La indumentaria del conquistador de América, de la elegancia al desaliño
Ya podías ser un tipo elegante, que si se trataba de huir de Tenochtitlan en la Noche Triste lo hacías incluso en pijama
Entre la elegancia del apuesto Tyrone Power en El capitán de Castilla (Henry King, 1947) –esas botas altas, ese impoluto jubón– y el retorcido desaliño del enfurruñado Klaus Kinski en Aguirre, la cólera de Dios (Werner Herzog, 1972), se extiende el registro entero de cómo puede vestir un conquistador. Un conquistador de América, se entiende, y no un donjuán rompecorazones; uno de esos hombres nuestros (aunque los encarnaran en los casos citados un tío de Ohio, Tyrone, y otro alemán, Klaus), que cruzaron el océano para montar allá la de Dios es Cristo, una frase que sin duda reprobaría fray Bartolomé de las Casas.
No vamos a juzgar aquí la moralidad de la Conquista, sino el aspecto de los bruscos conquistadores que, por generalizar, era incómodo, sobre todo con una flecha en el peto, y podía ir del todo a la nada, y a veces incluso en el mismo individuo, según las circunstancias: ya podías ser un tío elegante, que si tenías que salir por piernas de Tenochtitlan en la Noche Triste te ibas hasta en pijama. Siempre me ha dado mucho yuyu esa huida de las tropas de Hernán Cortés en la que a los rezagados que pillaban los aztecas los sacrificaban ipso facto a dioses trabalenguas como Huitzilopochtli y Tezcatlipoca (también los había con nombres tan desconcertantes como Xochipilli: igual si te sacrificaban a ese te entraba la risa tonta).

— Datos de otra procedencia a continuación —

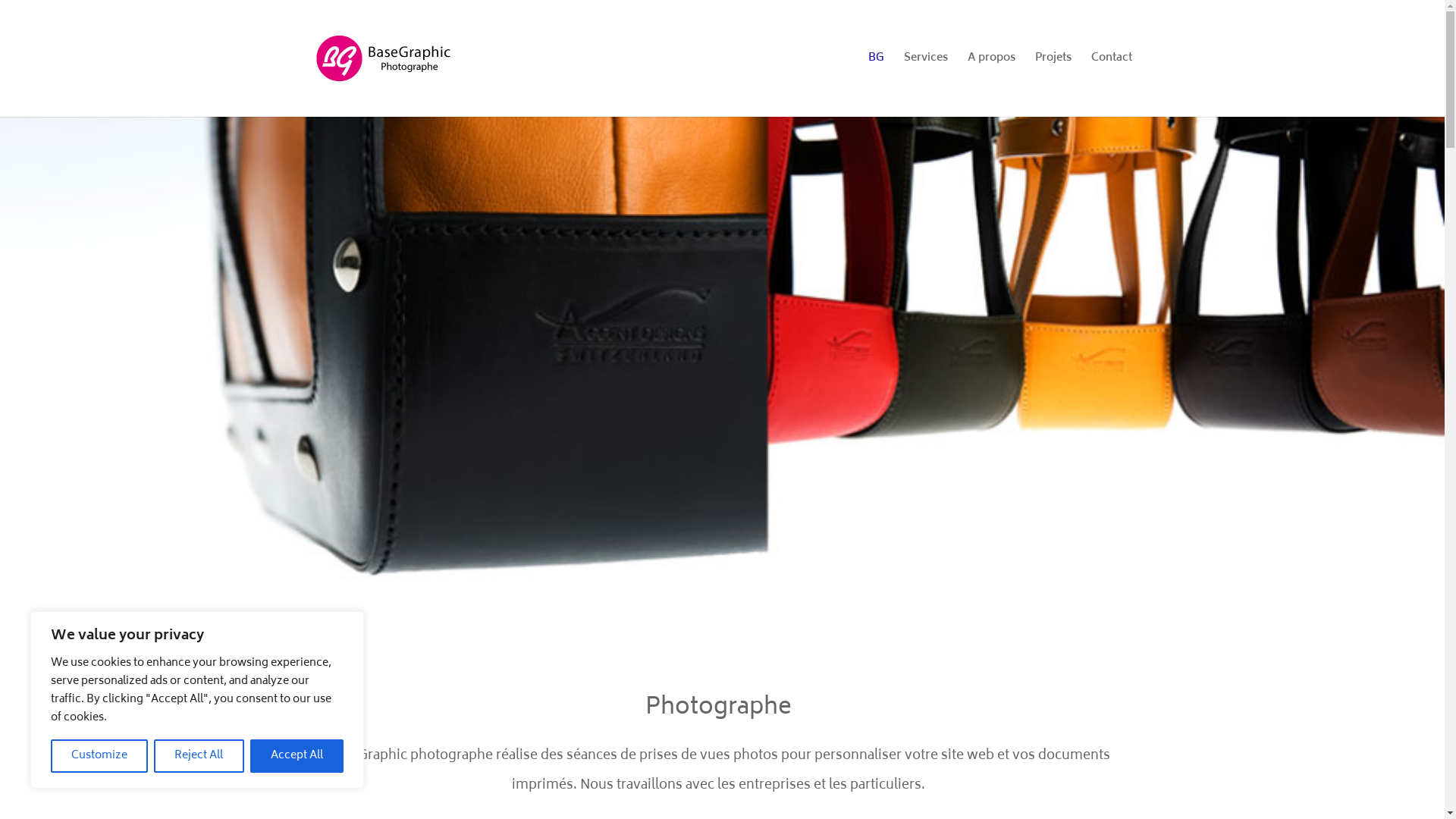
BG Element type: text (875, 84)
Projets Element type: text (1052, 84)
Customize Element type: text (98, 755)
A propos Element type: text (991, 84)
slide-1 Element type: hover (722, 377)
Contact Element type: text (1110, 84)
Accept All Element type: text (296, 755)
Services Element type: text (925, 84)
Reject All Element type: text (198, 755)
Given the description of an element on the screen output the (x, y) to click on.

A Lope de Aguirre lo encarnó el genialmente desmadrado Kinski tan guarro y desestructurado que ha sido difícil después verlo de otra manera, aunque Omero Antonutti, cambiando las greñas rubias bajo el yelmo por la calva, trató de ofrecer una imagen más sobria en El Dorado, de Saura, filme en el que aparecían una serie de estupendos ejemplos en el vestir de conquistadores: Eusebio Poncela como Fernando de Guzmán, Patxi Bisquert como Pedrarías, Féodor Atkine como Montoya y sobre todo Lambert Wilson como Pedro de Ursúa, que eso sí es un conquistador, señores, bizarro como Pizarro.
Más recientemente, en Oro, Agustín Díaz Yanes y Arturo Pérez-Reverte optaron por un look embarrado, ensangrentado y canallesco para revestir a sus conquistadores Martín Dávila (Raúl Arévalo), el sargento Bastaurrés (Jose Coronado, con esos pelos) o Requena (Juan Diego, nada menos). Por qué los conquistadores iban siempre a la greña entre ellos, como si no tuvieran bastantes problemas con el paisaje y el paisanaje, es algo que nunca he alcanzado a entender. Mi única experiencia como conquistador (de América, eh) fue la ocasión en que en la Fuente de la Eterna Juventud, en San Agustín (Florida) me puse el morrión, el casco típico con cresta y ala levantada que tenían allí para hacer ambiente. Me hice un selfie y parecía el mismísimo Ponce de León. De indio totonaca me disfracé una vez, pero eso da para su propio artículo. En todo caso nadie ha llevado la indumentaria de conquistador, incluidos armadura, casco y espada como Robert de Niro para redimirse en La misión (tararéese aquí la melodía de Ennio Morricone, y ¡hala!, a conquistar).